Possibly the best cropping I have ever done (Dubuque, Iowa)

A funny thing happened to me a couple of weeks ago. When I finished my grueling 10-day exile in Maine, having decided what to keep out of all my dead aunt’s possessions I had suddenly inherited, I ended up with four large boxes and one suitcase full of photos, family letters, Finnish fish knives, my father’s “baby dress” (so help me), a 150-year-old hatchet, crocheted potholders, and three boxes of .22 long rifle ammo, along with other family detritus.

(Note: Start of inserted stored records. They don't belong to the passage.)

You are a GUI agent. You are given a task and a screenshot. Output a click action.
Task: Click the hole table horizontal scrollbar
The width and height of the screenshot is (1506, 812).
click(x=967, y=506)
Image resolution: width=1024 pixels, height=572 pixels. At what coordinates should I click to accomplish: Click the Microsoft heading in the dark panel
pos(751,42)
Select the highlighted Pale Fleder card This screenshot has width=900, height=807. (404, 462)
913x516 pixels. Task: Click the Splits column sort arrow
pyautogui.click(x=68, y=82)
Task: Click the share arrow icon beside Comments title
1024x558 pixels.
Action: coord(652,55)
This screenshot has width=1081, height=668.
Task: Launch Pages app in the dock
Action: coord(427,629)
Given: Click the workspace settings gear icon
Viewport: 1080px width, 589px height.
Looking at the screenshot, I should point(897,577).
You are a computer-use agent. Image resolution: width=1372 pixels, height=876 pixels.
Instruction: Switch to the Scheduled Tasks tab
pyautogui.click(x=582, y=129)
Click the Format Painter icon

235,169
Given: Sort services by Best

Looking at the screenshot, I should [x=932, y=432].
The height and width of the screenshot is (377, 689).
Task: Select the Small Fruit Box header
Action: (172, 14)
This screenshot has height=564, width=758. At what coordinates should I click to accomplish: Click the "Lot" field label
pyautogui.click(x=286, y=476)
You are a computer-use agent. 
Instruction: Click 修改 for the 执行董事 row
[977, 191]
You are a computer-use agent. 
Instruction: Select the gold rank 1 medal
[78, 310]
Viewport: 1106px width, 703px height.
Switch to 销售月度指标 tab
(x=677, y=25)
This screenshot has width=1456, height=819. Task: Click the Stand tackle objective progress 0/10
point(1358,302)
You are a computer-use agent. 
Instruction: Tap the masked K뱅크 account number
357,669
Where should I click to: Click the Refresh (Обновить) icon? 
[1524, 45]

What was legal to mail I took into Augusta to ship back to Taos. It was something of a milestone, because I realized I was finally done with sifting through old lady crap in search of love and treasure. (Last year there had been my mother’s TWO mobile homes in godforsaken Arizona.) As I drove the rental car much too fast along the twisting turns of Cross Hill Road anxious to be shed of all of this, I pondered how the lot of them were gone: my mother, my father, his siblings (their mothers and fathers, etc. etc.)… and a singular Appalachian-style ditty fell into my head, lifting my spirits in a wild new way:

Ohhhh
the Farrs are dead
the Farrs are dead
stuff’s all gone
and the will’s been read
cheap as hell
I hope they’re well
devil’s gonna wish they were saved instead

The ripples are still spreading out in all directions. I look and see and nothing hurts. What was always there is still alive and throbbing. More than half a century is safe to eat!

And I am very hungry.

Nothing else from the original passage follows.